Concerted escalation of dose and dosing duration in a phase I study of the oral camptothecin gimatecan (ST1481) in patients with advanced solid tumors

Background: Gimatecan is an orally bioavailable camptothecin analogue with preclinical findings of promising antitumor activity. A phase I design of concerted dose escalation and dosing duration was implemented to assess the potential schedule dependency of tolerability that emerged from animal studies. Patients and methods: Gimatecan was given daily for five consecutive days per week for 1, 2 or 3 weeks every 28 days. Plasma levels of total gimatecan were measured on the first and the last day of treatment in each schedule. Results: Overall, 108 patients were treated with 0.8-7.2 mg/m 2 of gimatecan per cycle. The main toxicity was myelosuppression with dose-limiting thrombocytopenia.
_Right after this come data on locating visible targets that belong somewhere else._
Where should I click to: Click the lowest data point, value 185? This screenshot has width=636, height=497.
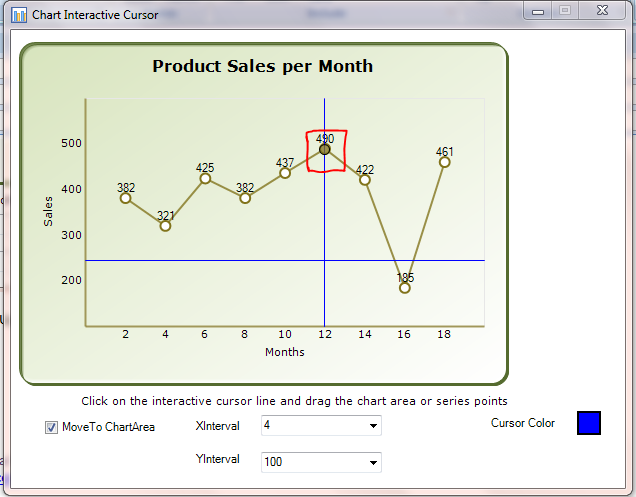(x=405, y=288)
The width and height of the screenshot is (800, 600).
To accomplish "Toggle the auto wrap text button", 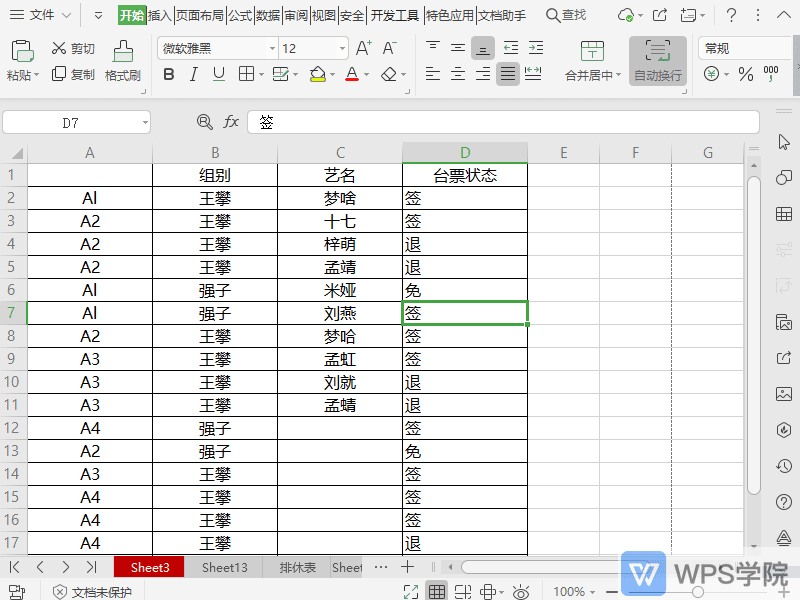I will pyautogui.click(x=657, y=60).
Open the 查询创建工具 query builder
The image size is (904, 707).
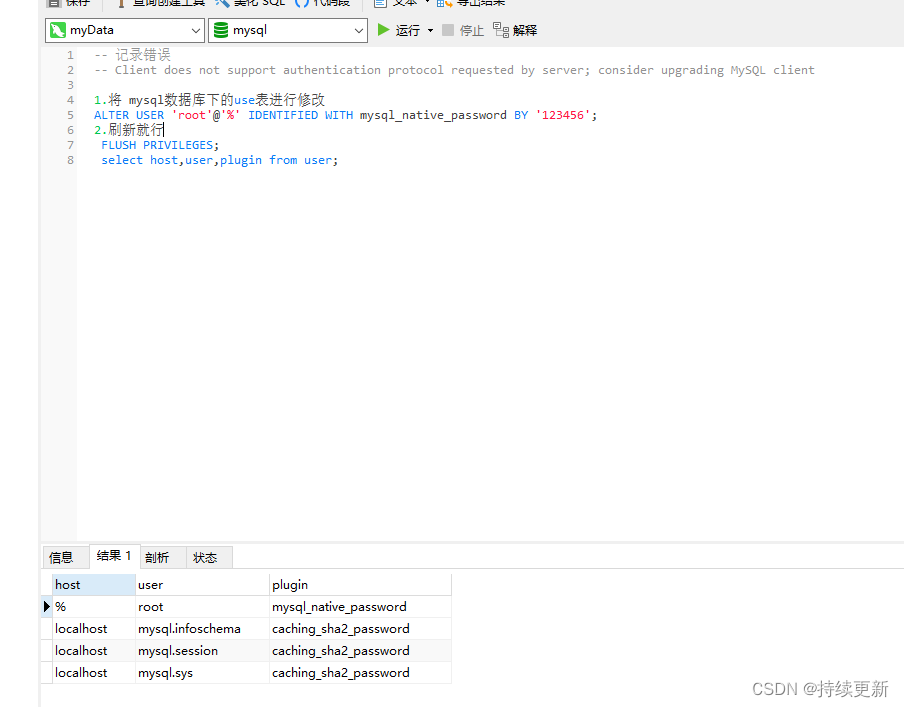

In the 1-, 2- and 3-week schedule, the maximum tolerated doses were 4.5, 5.6 and 6.4 mg/m 2 . Diarrhea and asthenia were of low grade and of minor clinical relevance, while the higher incidence of nausea and vomiting in the 1-week schedule required the use of antiemetic prophylaxis. Due to the prolonged half-life (∼77 h), the plasma concentration of gimatecan increased from the first to the last day of dosing. Six partial responses were observed. Conclusions: Tolerability of gimatecan was schedule dependent. Further testing with schedules taking into account its long persistence in human plasma is worthwhile.